Justiciable controversy

“Eleanor argues that Chip failed to prove an actual, justiciable controversy between the parties on Count I because he did not establish that Eleanor had threatened that Chip’s advancing the claims made in Counts II and III would trigger the no-contest provision.”

Chip’s claims were “not speculative or ‘imaginary,’ but ‘actual and material.’…

“Chip claimed – and Eleanor did not deny – that Eleanor had tried to use the no-contest clause to disinherit Chip no fewer than three times before he filed the 2019 complaint. …

“[W]e find on these facts that an ‘actual controversy’ existed between Chip and Eleanor as to whether Chip’s proceeding on Counts II and III would violate the no-contest clause. His request for a declaratory judgment was therefore justiciable.”

Declaratory judgment

“We disagree with Eleanor that Chip was required to present evidence in support of the allegations in the complaint in order to obtain a declaratory judgment that those allegations, if true, would not violate the no-contest provision.

“Chip’s Exhibit 1 provided the trial court with sufficient information to rule on Count I. To determine whether the complaint, on its face, violated the no-contest clause, the trial court needed only to compare the two documents.
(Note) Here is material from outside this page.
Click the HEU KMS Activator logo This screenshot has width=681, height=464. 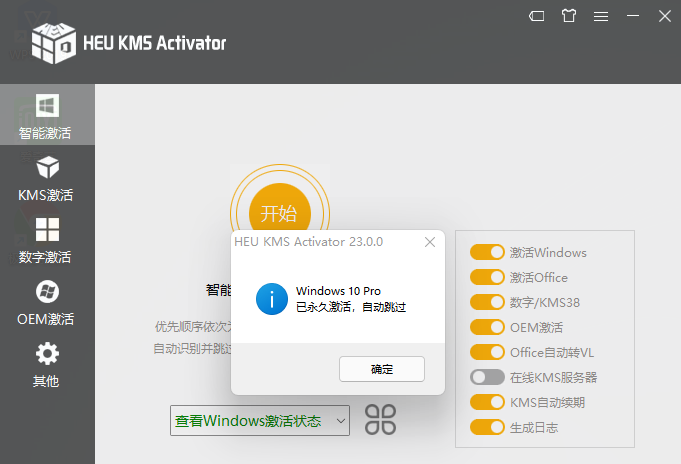point(54,42)
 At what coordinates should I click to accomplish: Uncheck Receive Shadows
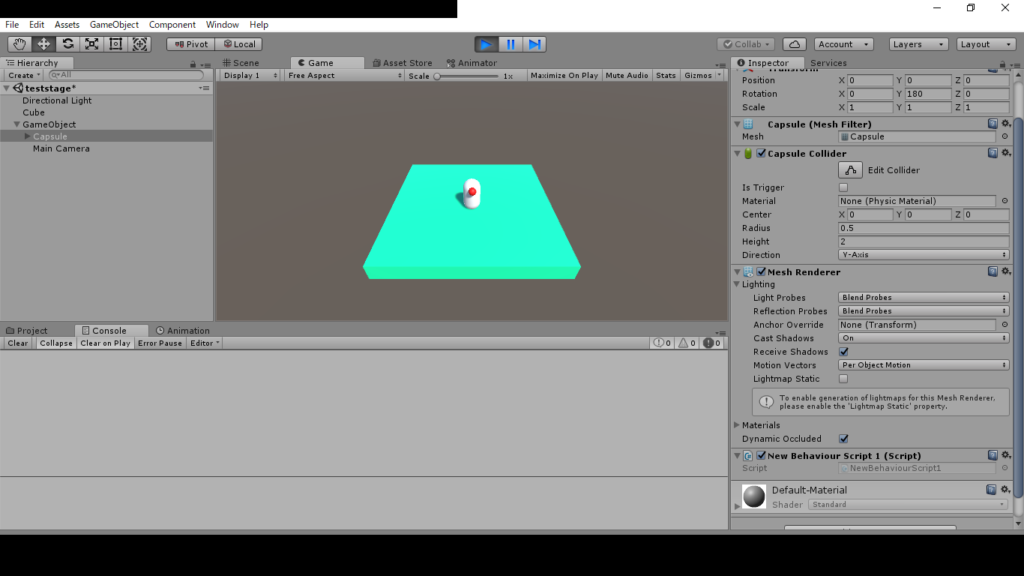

Chip provided both, satisfying his burden of production. …

“As Chip acknowledged at oral argument, the declaratory judgment he obtained does not shield him if he otherwise violates the no-contest clause while litigating Counts II and III.

“The trial court’s declaratory judgment was limited in scope to the allegations on the face of the complaint. The trial court ruled that those claims, if established, would not violate the no-contest provision.

“Chip proceeds at his peril if, while litigating those claims on remand, he makes additional arguments or claims beyond those contained in the complaint that violate the no-contest provision. …

“Finally, we disagree with Eleanor that Chip’s lawsuit amounted to ‘improper procedural fencing because it deprived [her] of the opportunity to prosecute her Counterclaim.’ …

“It was not ‘procedural fencing’ for Chip to seek a declaratory judgment that the complaint, as framed, would not trigger the no-contest clause.

“Rather, Chip and the trial court simply abided by the alternative-pleading model expressly approved in Hunter I[.]”

Affirmed and remanded.

Hunter v. Hunter Jr., et al., Record No. 0555-22-1, May 2, 2023. CAV (published opinion) (Raphael). From the Circuit Court of the City of Williamsburg and County of James City (Maxfield). George H. Bowles for appellant. William W. Sleeth III for appellees. Christina Shelton for appellee City of Williamsburg. VLW 023-7-156, 12 pp.